Bacteria are by far the most common cause of pleural sepsis, with up to 40% of patients with pneumonia developing a pleural effusion, although only a minority of these progress to develop a complicated parapneumonic effusion or empyema. Viral parapneumonic effusions are much less common, as are effusions due to fungal infection, with the later usually occurring in association with other disease. Although the diagnosis ultimately relies upon fluid sampling and examination, imaging is an essential tool in management.

Complicated parapneumonic effusion and empyema may first be suspected on CXR in a patient with pneumonia who develops an effusion. No specific radiographic signs distinguish these from other effusions, although loculation, in the absence of a prior history of thoracic trauma, infection, or surgery, is suggestive of a “fibropurulent” or “organized” collection (Fig. 54.8); nondependent foci of gas within the fluid (from gas-forming organisms or following diagnostic tap or percutaneous catheter insertion) suggest the presence of septations, although these are infrequently seen on CXR and more commonly seen on US and MSCT.

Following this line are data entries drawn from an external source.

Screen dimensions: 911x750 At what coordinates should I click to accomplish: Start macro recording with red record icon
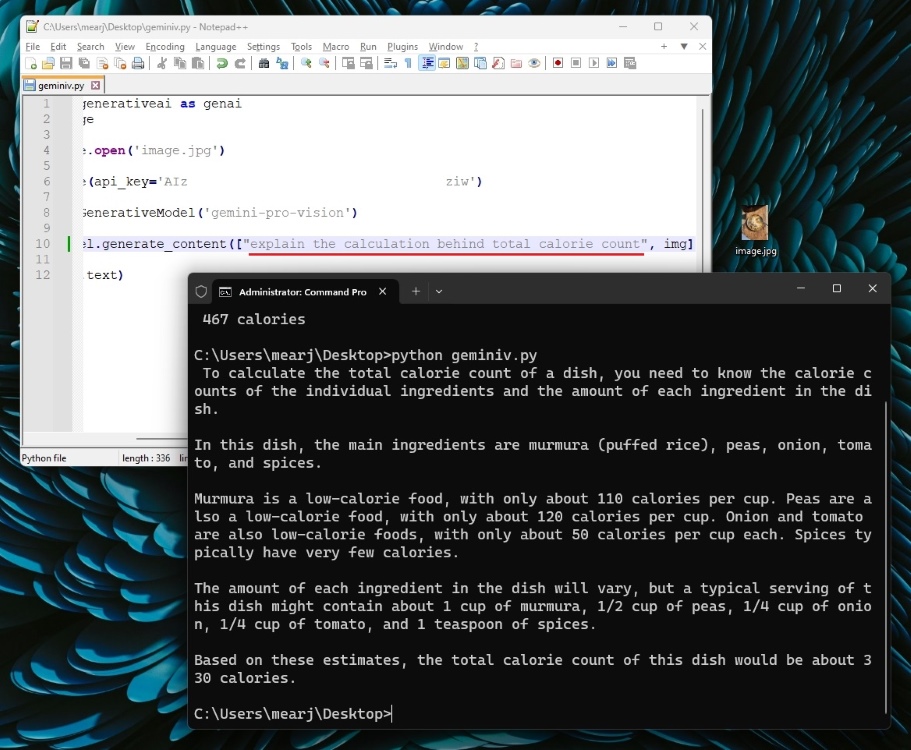click(x=558, y=63)
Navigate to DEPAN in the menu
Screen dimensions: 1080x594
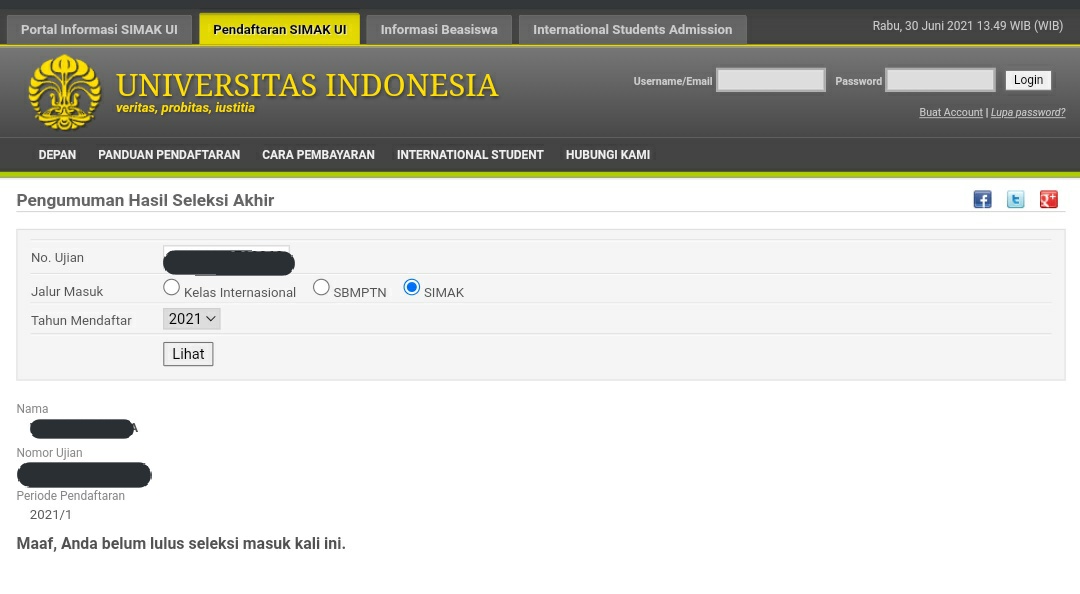[57, 155]
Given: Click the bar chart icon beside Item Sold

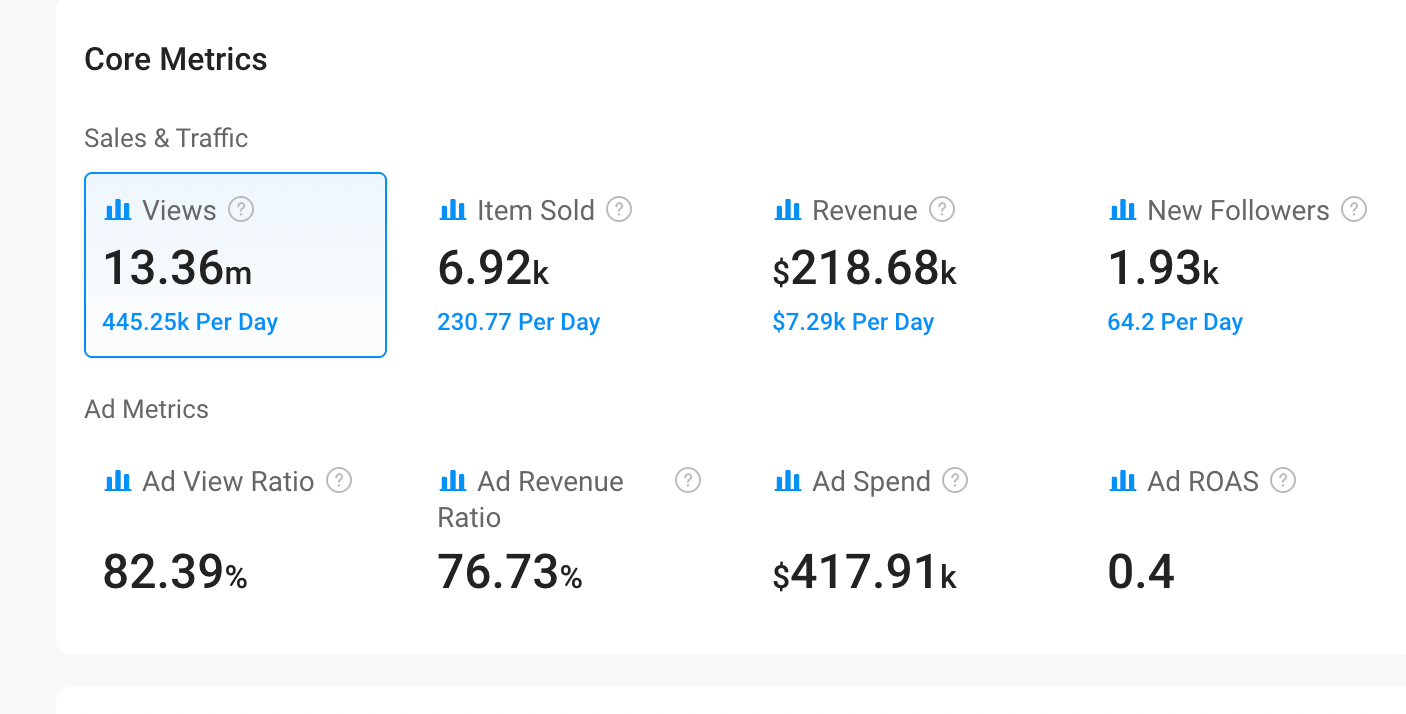Looking at the screenshot, I should click(x=453, y=210).
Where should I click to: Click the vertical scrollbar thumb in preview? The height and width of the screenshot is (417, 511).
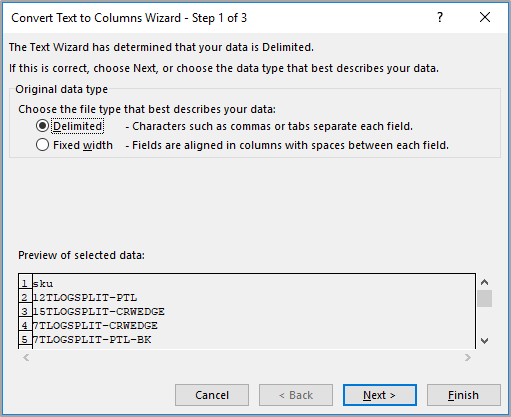[485, 298]
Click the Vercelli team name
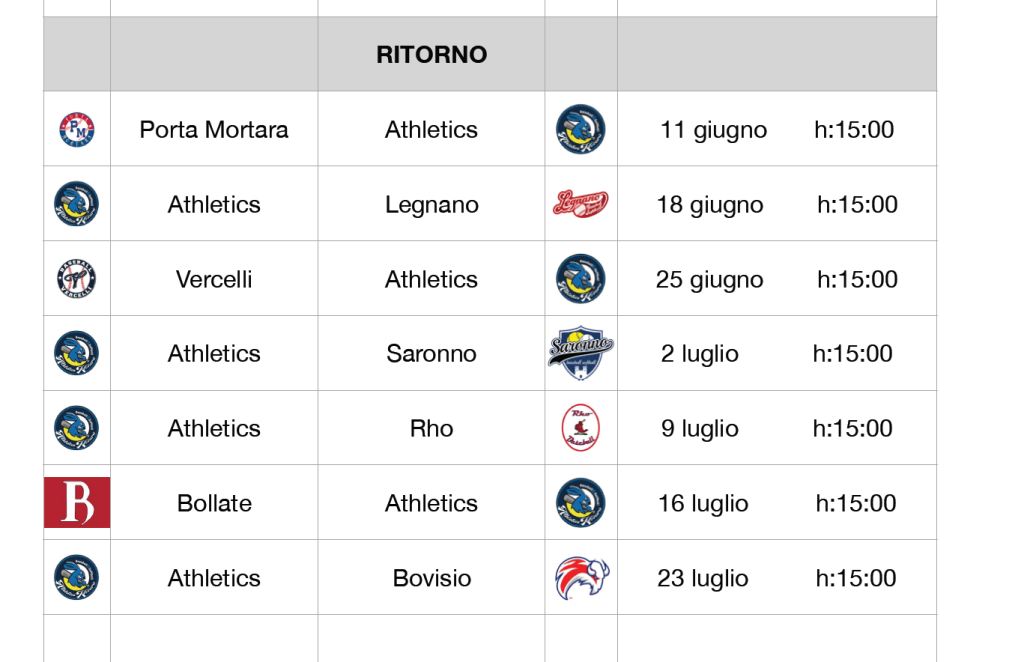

A persistent hydropneumothorax following, incomplete drainage, with a thickened visceral pleura preventing reexpansion of the “trapped” lung may be identified on CXR and may necessitate surgical decortication.

US will confirm the presence of fluid and the signs of a complicated parapneumonic effusion such as echogenic fluid and septations (Fig. 54.9), and may demonstrate echogenic foci representing gas, particularly in multiseptated collections. The extent of the collection may not be appreciated by US, and although differentiation from consolidated lung is mostly straightforward, if the effusion fails to resolve with appropriate therapy, an underlying cause is unlikely to be detected. In these circumstances, MSCT may be of value. MSCT may be useful to demonstrate the full extent of an effusion, the degree of loculation, and potentially to guide pleural catheter insertion if patient anatomy or configuration of the collection makes US-guided intervention technically difficult. Although loculation is readily demonstrated on MSCT, septations are mostly not identified, although their presence may be inferred by nondependent gas collections. Several other CT features have been described in complicated parapneumonic effusions and empyema; the most frequently demonstrated finding is parietal pleural thickening and enhancement, which has a high sensitivity and specificity, compared with transudative effusions, and is present in over 90% of cases (Fig. 54.10). Extrapleural changes may also be seen in the subcostal tissues on MSCT, including increased thickness (>2 mm) and attenuation or stranding of the extrapleural fat and soft tissue, demonstrated in 70% of patients. Particularly when subtle, the changes may be best appreciated by comparison with the contralateral “normal” side.